Neuf samouraïs inexpérimentés dirigés par le jeune Iori Izaka se mettent en tête de déjouer le complot fomenté par les membres corrompus du gouvernement en place. Mais un mystérieux rônin du nom de Sanjurô les enjoint à réfléchir plus posément avant d’agir. D’abord choqués par ses mauvaises manières, les samouraïs finissent par prêter une oreille plus attentive à ses conseils, en particulier lorsqu’ils apprennent que le chambellan, qui est aussi l’oncle d’Izaka, est accusé à tort de détournement de fonds et emprisonné dans un lieu secret. Avec l’aide de Sanjurô, ils vont tout tenter pour le délivrer…

sanjuro05Suite à l’énorme succès de Yôjimbo en 1961, les producteurs de la Toho demandent à Akira Kurosawa d’en tourner une suite. C’est chose faite dès l’année suivante avec Sanjurô. Comme celle du précédent film, l’intrigue de Sanjurô s’articule autour des rivalités de deux groupes d’hommes entre lesquels navigue un électron libre aux intentions floues, à ceci près que la lutte paraît a priori opposer deux conceptions du monde, l’une juste et l’autre mauvaise, quand les deux clans étaient aussi mauvais l’un que l’autre dans le premier film. Les bons, ce sont ces jeunes samouraïs solennellement réunis autour d’une bougie en pleine nuit, échafaudant secrètement leurs nobles plans visant à éradiquer la corruption du monde politique.

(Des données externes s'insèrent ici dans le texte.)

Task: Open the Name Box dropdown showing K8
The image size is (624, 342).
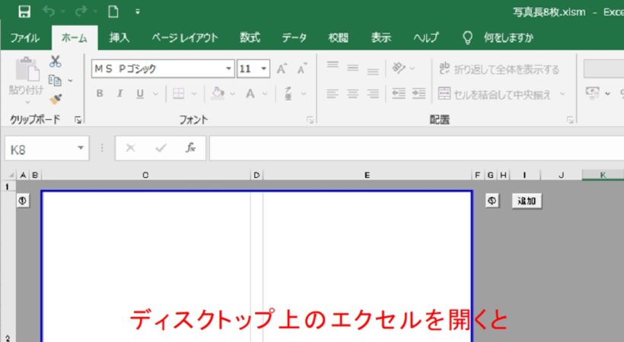Action: click(x=81, y=149)
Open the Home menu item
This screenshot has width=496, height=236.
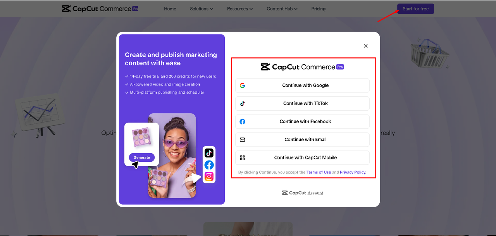(x=170, y=9)

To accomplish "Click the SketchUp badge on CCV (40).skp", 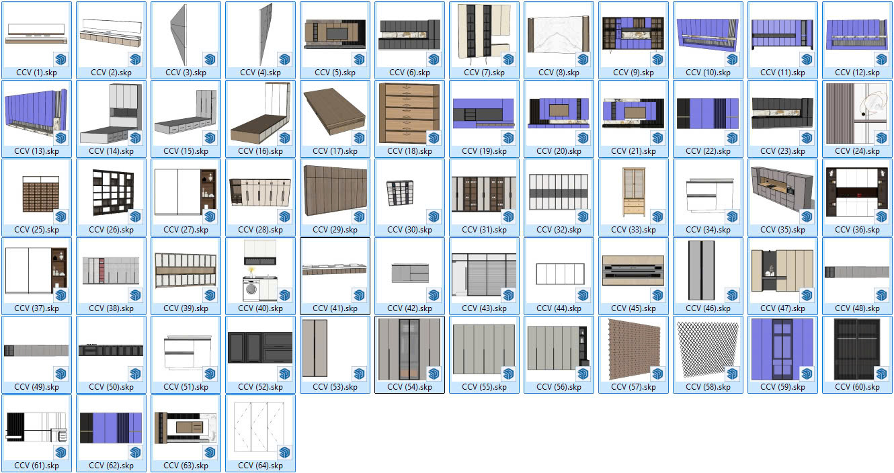I will pos(284,294).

Pourtant, à peine leur réunion achevée, leur enthousiasme est broyé net par l’irruption dans la pièce d’un individu peu amène dont on devine qu’il a tout entendu, tapi dans l’obscurité : en quelques minutes, le temps de démonter point par point leur stratégie, Sanjurô (Toshirô Mifune) les réduit sous nos yeux du statut de courageux défenseurs de la justice à celui de gamins irresponsables et écervelés. Incapables de lire entre les lignes, ils se jettent la tête la première dans chaque nouveau piège tendu par leurs adversaires, au point que leur étourderie s’affirme peu à peu comme l’un des principaux motifs comiques du film. Perçus à travers le regard désabusé du rônin compatissant, les apprentis héros semblent irrécupérables en dépit de toute leur bonne volonté, à commencer par leur naïf chef Izaka (Yuzo Kayama).

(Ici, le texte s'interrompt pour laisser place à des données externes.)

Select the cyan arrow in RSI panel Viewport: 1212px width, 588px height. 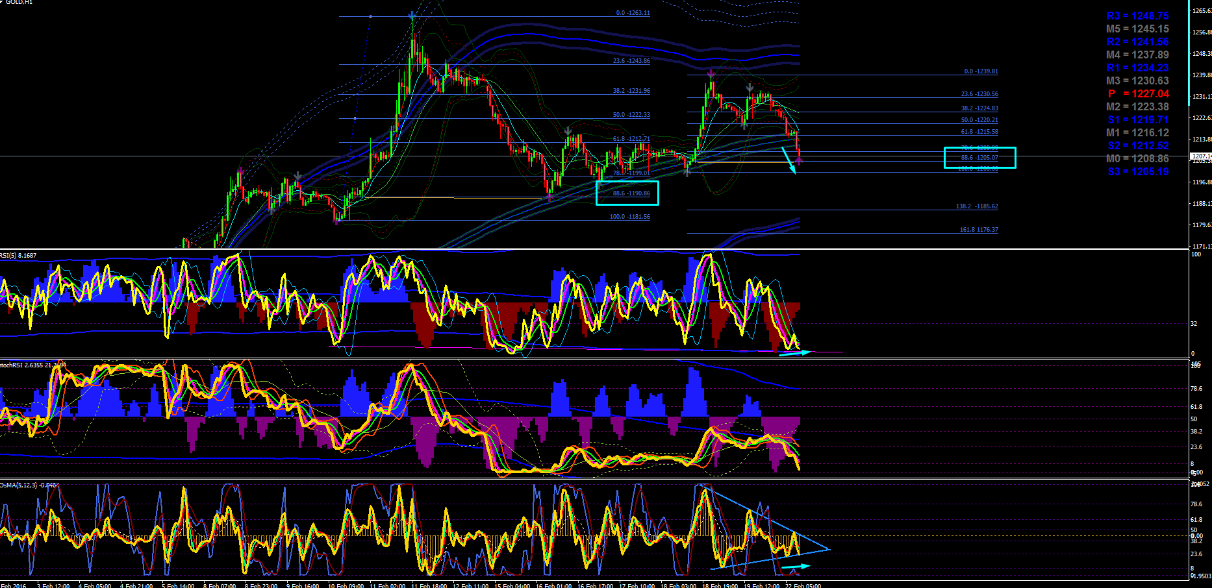point(795,353)
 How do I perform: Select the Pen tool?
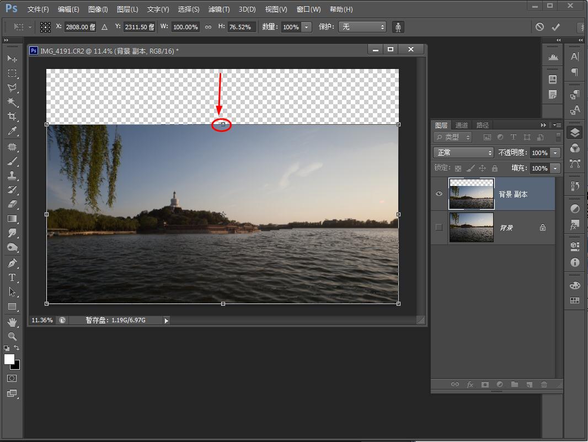tap(12, 263)
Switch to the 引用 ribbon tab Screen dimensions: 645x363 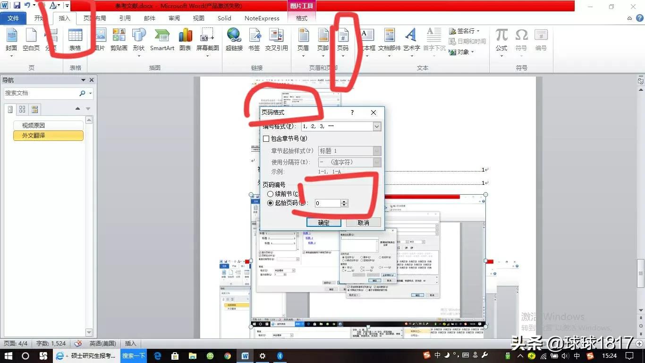tap(125, 18)
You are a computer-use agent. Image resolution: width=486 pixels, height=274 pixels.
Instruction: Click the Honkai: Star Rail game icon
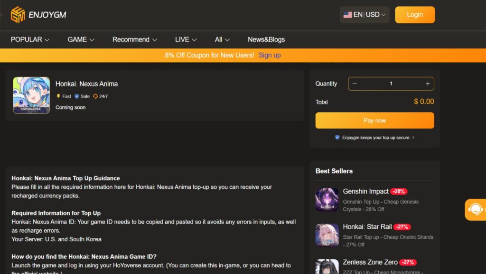(327, 235)
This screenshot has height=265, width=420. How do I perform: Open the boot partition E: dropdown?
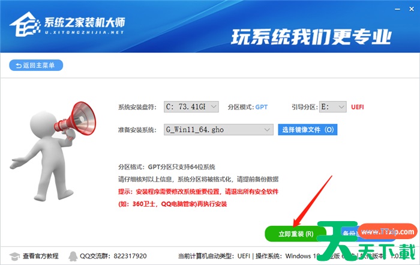point(332,107)
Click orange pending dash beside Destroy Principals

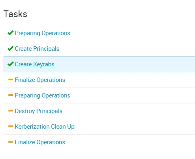pyautogui.click(x=10, y=111)
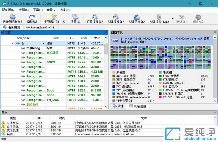
Task: Collapse the E: drive tree node
Action: (x=13, y=43)
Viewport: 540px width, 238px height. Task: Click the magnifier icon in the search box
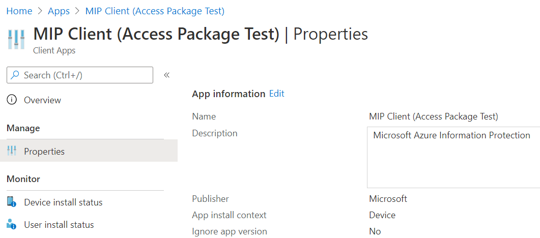click(x=15, y=75)
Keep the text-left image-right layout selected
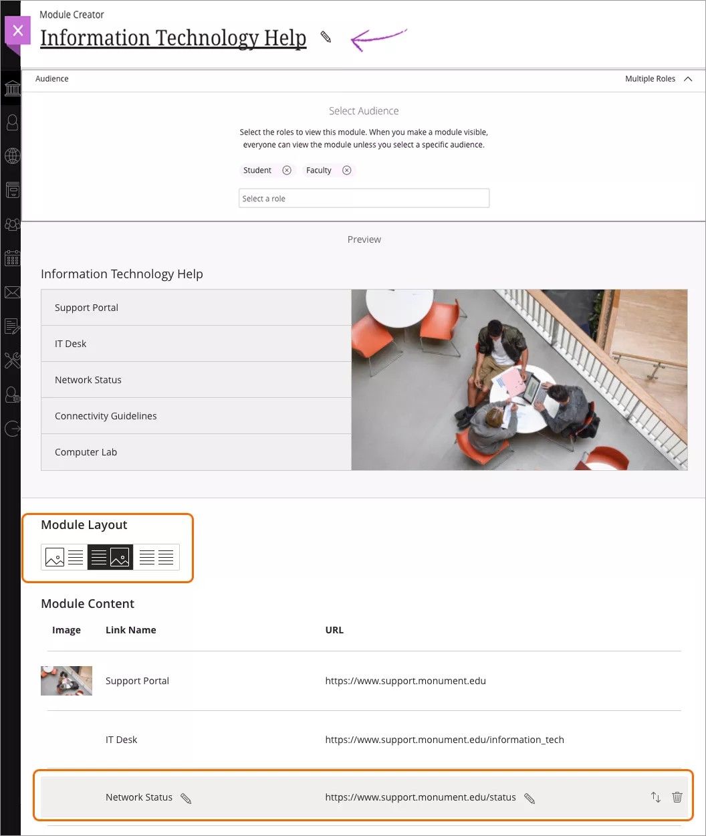 click(110, 556)
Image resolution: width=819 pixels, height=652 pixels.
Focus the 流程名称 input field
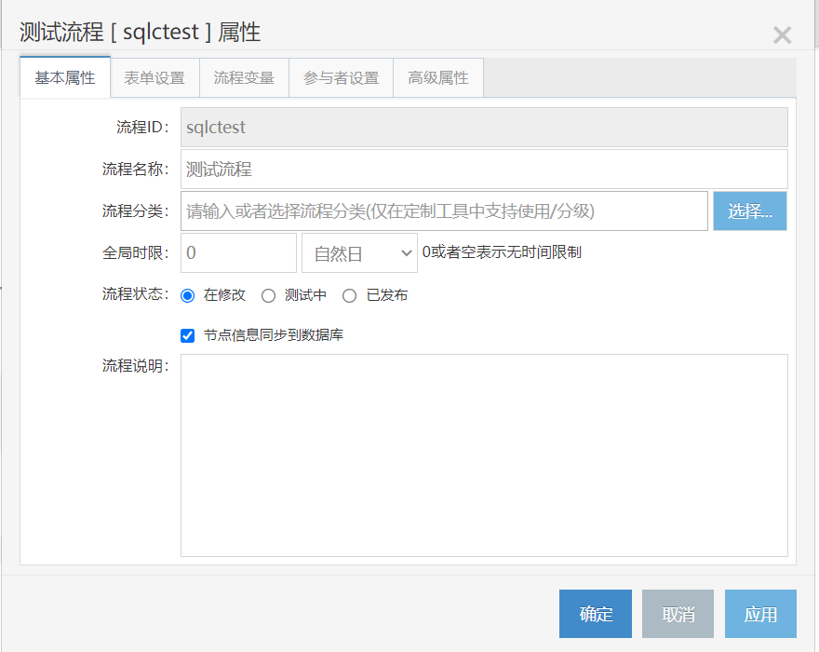tap(484, 170)
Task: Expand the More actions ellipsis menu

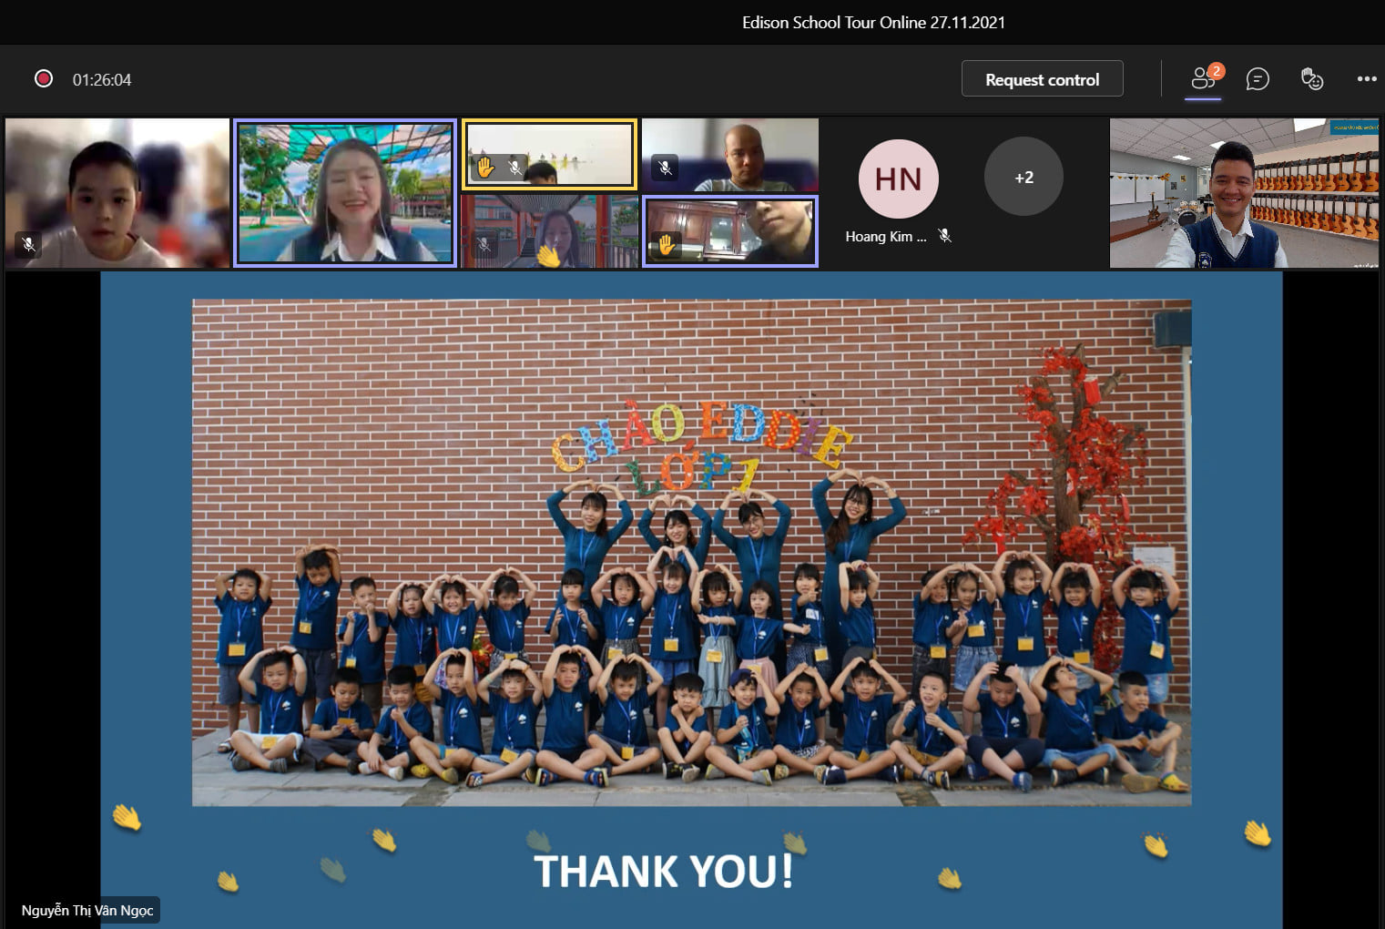Action: [x=1366, y=79]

sanjuro07Quant aux « méchants » de l’histoire, ils ne valent guère mieux, cloîtrés dans une salle à attendre que leurs hommes fassent tout le travail. Seule exception à la règle : Hanbei Muroto (Tatsuya Nakadai), le bras droit du gouverneur Kikui (Masao Shimizu), que Sanjurô affrontera au cours d’un duel mythique. Sans doute parce que les deux personnages ne sont en réalité que les deux facettes d’un même homme.Et si Muroto a commis l’erreur de faire confiance à Sanjurô, c’est tout à son honneur.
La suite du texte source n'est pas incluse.